El mismo Jesús mostró compasión y profunda preocupación por las viudas (Lucas 7:11-12; 18:1-8; Marcos 12:38-40, 41-44). Incluso mientras estaba colgado en la cruz, nuestro Señor confió el cuidado de Su madre viuda a Juan (Juan 19:26-27). Los primeros creyentes continuaron con las enseñanzas de las Escrituras y el ejemplo de Cristo, nombrando a siete líderes "llenos de fe" para supervisar el cuidado de las viudas en la iglesia de Jerusalén (Hechos 6:1-7). Santiago definió elocuentemente "la religión pura y verdadera a los ojos de Dios Padre" como "ocuparse de los huérfanos y de las viudas en sus aflicciones, y no dejar que el mundo te corrompa" (Santiago 1:27, NTV).

En la sociedad judía, los padres y los hijos tenían la obligación moral y legal de mantener a las hijas o madres viudas con su dote. Según las leyes sobre la dote, una viuda debía ser cuidada por la persona encargada de su dote. Por lo tanto, una viuda con familia no debería necesitar depender de la iglesia para su sustento. Por esta razón, Pablo le dijo a Timoteo: "Honra a las viudas que en verdad son viudas" (1 Timoteo 5:3; ver también 1 Timoteo 5:5).

En 1 Timoteo 5:4, Pablo sugiere dos sólidos incentivos para que los cristianos cuiden de sus familiares viudos. En primer lugar, así es como pagamos a nuestros padres y abuelos por cuidarnos cuando éramos pequeños. Y, en segundo lugar, "esto es algo que le agrada a Dios" (NTV). En opinión de Pablo, un cristiano que descuida esta expresión básica de compasión y amor familiar cae por debajo del nivel de los impíos, convirtiéndose en "peor que un incrédulo".

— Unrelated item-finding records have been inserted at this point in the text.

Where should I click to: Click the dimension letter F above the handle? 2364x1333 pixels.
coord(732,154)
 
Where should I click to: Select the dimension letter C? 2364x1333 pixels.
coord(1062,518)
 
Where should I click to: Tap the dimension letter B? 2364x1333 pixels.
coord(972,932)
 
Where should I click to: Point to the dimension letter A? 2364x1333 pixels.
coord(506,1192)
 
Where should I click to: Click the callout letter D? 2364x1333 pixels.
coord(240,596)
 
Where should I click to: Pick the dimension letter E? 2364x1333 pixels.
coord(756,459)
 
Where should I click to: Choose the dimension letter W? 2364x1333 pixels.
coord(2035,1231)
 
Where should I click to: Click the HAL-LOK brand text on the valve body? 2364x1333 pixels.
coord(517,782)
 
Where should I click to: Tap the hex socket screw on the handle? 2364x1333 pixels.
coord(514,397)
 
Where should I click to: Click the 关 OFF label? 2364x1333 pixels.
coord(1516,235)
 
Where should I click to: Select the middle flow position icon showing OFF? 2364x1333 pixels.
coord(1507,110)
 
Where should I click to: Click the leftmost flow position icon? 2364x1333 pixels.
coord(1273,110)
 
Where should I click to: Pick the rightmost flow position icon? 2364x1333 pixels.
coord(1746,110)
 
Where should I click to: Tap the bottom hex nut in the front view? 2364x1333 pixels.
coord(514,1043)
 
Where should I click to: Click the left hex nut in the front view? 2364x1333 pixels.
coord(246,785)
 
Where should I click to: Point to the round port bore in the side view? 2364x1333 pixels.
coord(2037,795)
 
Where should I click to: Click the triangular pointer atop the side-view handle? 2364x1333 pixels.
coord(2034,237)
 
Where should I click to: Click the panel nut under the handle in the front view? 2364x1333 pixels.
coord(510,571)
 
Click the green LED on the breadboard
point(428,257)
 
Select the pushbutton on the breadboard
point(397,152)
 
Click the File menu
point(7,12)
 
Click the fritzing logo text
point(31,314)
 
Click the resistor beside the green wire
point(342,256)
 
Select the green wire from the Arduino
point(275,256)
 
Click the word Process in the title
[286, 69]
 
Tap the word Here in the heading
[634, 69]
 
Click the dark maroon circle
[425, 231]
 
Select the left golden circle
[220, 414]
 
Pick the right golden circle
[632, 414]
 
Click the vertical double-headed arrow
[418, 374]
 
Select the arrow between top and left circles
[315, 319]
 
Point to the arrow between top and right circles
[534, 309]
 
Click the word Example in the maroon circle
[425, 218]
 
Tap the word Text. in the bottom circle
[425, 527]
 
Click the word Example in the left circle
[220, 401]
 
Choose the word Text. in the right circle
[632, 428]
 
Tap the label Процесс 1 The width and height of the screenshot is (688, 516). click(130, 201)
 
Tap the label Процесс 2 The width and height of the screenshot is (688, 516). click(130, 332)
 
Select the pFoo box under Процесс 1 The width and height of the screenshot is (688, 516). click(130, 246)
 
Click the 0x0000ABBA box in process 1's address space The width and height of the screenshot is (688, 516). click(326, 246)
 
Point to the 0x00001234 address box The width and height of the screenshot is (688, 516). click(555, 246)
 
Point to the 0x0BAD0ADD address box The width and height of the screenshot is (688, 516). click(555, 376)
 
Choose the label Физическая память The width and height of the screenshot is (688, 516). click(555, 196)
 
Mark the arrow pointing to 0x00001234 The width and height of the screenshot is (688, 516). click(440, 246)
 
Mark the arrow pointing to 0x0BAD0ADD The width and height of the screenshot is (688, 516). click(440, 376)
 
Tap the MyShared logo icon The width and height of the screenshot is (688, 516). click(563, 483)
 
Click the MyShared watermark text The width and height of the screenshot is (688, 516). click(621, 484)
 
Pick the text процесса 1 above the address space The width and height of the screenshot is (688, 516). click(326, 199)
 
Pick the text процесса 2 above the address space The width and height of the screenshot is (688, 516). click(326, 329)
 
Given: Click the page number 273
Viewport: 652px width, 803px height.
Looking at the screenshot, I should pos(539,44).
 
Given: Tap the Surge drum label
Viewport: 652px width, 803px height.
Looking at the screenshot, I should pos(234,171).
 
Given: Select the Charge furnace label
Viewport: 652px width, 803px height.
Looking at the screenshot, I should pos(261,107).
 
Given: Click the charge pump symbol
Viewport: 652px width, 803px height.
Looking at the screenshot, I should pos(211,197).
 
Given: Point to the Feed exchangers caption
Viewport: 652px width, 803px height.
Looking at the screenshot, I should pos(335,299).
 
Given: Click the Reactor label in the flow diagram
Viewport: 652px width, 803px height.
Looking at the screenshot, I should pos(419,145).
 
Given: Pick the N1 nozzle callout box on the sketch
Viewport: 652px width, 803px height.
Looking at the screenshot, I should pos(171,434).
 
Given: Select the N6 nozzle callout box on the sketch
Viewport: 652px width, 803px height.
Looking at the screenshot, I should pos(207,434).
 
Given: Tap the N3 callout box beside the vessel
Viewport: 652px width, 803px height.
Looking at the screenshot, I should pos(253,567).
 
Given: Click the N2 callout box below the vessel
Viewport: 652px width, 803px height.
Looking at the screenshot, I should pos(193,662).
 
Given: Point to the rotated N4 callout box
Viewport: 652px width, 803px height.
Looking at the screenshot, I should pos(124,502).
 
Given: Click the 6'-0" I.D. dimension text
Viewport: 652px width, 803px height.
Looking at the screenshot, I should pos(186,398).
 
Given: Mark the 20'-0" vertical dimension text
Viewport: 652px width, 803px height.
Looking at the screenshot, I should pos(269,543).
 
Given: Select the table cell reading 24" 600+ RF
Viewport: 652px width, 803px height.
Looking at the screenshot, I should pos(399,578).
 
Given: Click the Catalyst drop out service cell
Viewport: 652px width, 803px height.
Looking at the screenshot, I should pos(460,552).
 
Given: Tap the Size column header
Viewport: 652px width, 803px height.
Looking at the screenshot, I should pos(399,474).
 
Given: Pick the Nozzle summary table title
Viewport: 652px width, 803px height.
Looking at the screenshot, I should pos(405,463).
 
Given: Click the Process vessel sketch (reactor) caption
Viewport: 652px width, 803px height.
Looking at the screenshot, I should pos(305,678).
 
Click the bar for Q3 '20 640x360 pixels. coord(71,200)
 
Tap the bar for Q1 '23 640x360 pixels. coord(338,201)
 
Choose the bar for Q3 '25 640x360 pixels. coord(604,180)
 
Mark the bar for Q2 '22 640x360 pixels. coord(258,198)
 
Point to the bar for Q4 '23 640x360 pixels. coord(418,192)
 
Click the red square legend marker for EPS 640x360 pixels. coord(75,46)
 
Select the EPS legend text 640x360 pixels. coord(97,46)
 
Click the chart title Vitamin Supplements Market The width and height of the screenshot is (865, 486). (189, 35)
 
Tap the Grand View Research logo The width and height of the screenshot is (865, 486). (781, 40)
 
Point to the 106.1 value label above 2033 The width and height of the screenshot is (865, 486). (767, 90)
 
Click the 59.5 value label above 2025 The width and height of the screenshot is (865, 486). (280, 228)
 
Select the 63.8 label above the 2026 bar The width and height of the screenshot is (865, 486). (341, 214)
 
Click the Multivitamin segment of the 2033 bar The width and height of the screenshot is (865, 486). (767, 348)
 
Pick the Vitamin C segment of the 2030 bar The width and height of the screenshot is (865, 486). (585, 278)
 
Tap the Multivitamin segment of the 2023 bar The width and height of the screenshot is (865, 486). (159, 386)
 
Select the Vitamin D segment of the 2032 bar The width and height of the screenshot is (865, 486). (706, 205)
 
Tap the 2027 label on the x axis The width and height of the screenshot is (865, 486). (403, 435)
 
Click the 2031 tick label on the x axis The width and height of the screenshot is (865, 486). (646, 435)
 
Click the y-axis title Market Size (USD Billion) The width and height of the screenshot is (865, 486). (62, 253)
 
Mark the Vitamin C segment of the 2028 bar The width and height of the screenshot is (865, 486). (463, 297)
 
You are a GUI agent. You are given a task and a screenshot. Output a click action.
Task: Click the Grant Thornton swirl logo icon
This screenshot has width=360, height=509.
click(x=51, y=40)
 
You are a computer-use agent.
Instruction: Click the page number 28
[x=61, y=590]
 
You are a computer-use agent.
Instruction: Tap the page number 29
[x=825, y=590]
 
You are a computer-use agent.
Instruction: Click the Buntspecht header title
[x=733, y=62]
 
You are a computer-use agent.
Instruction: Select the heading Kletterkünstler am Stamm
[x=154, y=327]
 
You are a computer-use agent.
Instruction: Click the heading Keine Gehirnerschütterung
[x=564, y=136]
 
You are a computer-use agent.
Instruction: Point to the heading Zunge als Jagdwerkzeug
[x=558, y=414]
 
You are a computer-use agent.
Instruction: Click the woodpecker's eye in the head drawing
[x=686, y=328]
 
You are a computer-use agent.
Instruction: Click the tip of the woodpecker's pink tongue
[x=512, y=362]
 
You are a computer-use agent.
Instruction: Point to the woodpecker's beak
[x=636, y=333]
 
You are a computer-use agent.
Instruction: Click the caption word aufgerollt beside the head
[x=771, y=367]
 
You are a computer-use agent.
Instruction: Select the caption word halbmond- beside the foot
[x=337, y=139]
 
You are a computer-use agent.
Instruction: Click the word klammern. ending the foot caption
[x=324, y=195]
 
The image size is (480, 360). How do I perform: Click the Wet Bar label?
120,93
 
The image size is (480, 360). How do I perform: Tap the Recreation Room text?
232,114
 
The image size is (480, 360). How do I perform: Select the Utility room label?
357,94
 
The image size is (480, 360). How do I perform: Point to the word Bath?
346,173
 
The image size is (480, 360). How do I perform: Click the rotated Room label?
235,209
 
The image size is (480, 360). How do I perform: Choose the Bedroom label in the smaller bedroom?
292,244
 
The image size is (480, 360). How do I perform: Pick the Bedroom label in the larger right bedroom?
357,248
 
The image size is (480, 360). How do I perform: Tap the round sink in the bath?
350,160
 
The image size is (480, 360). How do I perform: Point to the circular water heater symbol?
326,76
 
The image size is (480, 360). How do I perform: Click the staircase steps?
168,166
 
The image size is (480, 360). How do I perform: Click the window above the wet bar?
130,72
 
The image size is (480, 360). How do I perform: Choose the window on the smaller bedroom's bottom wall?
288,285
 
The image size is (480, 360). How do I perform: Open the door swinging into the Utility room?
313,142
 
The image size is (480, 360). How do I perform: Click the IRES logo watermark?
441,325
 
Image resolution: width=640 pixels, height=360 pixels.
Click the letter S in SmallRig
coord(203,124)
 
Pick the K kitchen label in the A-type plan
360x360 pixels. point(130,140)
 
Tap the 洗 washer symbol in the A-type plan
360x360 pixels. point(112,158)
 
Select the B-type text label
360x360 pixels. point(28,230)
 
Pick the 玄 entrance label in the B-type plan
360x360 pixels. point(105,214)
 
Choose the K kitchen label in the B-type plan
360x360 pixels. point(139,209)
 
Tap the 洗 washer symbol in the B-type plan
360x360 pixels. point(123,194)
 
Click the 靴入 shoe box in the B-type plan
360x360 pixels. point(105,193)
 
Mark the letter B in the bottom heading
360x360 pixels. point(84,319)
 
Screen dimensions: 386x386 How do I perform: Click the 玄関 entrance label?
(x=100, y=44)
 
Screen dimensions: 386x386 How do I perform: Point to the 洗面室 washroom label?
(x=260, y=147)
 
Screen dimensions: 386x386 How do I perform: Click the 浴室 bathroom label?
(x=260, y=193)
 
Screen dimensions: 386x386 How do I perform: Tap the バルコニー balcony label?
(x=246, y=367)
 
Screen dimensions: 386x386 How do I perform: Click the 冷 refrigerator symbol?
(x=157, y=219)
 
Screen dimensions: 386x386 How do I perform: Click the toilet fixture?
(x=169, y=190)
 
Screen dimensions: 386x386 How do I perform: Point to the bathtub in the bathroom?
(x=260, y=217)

En la actualidad, no es raro que los ancianos y las viudas sean abandonados en centros de atención, descuidados por sus familias. Sin embargo, Pablo expresó en términos inequívocos el deber cristiano fundamental de honrar a sus padres (Efesios 6:1-3) y cuidar de sus familiares ancianos: "Aquellos que se niegan a cuidar de sus familiares, especialmente los de su propia casa, han negado la fe verdadera y son peores que los incrédulos" (1 Timoteo 5:8, NTV).